When it comes to affiliate marketing, it’s more a case of who you know, rather than just the mechanics of arranging a campaign.
Affiliates are the old sales agents of long ago – way before the ecommerce revolution – who would adopt a company’s products and sell them as their own in return for a slice of the sales price; anything from 15% to 20%.
Nowadays affiliates are paid in a number of ways, including CPC, CPL and CPA. CPC is Cost per Click the amount of money is costs to generate a user towards a given site. Cost per Lead is the reward provided for every user that, usually, fills out a response on the given website and therefore becomes a lead. Cost per Acquisition is the cost of the user actually buying something from the website.

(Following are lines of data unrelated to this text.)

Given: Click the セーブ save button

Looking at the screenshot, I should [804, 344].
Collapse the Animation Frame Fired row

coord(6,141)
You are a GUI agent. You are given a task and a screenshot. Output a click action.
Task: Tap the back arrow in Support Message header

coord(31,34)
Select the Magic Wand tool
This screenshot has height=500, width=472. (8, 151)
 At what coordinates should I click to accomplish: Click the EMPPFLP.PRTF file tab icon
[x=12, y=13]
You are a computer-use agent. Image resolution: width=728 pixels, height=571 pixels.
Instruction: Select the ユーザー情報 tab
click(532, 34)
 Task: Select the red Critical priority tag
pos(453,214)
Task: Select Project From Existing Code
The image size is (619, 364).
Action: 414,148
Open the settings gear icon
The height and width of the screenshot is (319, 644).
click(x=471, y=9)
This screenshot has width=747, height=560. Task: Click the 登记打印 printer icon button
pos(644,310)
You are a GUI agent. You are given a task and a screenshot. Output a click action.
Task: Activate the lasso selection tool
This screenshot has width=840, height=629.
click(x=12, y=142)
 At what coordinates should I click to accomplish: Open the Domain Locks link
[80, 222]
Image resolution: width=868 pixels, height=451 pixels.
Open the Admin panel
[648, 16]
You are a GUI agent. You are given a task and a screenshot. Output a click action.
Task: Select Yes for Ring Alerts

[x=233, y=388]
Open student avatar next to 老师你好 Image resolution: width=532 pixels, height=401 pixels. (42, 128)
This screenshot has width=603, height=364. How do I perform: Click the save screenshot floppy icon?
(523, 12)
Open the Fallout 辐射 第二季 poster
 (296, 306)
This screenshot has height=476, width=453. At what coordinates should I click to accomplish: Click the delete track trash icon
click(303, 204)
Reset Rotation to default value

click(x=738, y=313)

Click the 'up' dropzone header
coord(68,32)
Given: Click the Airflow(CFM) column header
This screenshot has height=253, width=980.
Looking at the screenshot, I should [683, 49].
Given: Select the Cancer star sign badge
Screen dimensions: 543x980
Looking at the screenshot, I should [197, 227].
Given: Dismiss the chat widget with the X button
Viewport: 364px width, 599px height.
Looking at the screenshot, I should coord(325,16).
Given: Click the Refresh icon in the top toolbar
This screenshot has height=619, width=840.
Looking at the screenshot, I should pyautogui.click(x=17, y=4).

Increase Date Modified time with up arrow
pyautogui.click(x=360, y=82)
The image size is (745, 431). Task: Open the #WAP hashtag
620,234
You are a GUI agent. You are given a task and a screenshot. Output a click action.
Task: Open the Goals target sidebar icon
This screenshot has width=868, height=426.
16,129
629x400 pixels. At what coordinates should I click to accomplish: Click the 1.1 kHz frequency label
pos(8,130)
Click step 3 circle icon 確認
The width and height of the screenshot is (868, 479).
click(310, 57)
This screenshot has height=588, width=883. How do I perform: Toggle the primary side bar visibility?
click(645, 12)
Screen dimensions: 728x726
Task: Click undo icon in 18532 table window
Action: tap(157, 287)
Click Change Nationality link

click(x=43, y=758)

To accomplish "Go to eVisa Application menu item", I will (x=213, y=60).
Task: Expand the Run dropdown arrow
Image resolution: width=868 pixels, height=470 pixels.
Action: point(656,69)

You can see how it stacks up. But the important thing of course is the affiliate with whom the deal is done.
Affiliates come in all shapes and sizes, but the most successful ones are those that have invested in their own sites and spent money on PPC and SEO strategies and created valuable platforms that attract traffic that can be used elsewhere.
But it follows that the more powerful affiliate, the more effective he will be, and certain networks of affiliates are very choosy as to who they work with. The best will only provide products that are top sellers with high through put at good prices.
Thus, at this price, it’s more a question of who you know, than the actual theory behind affiliate marketing.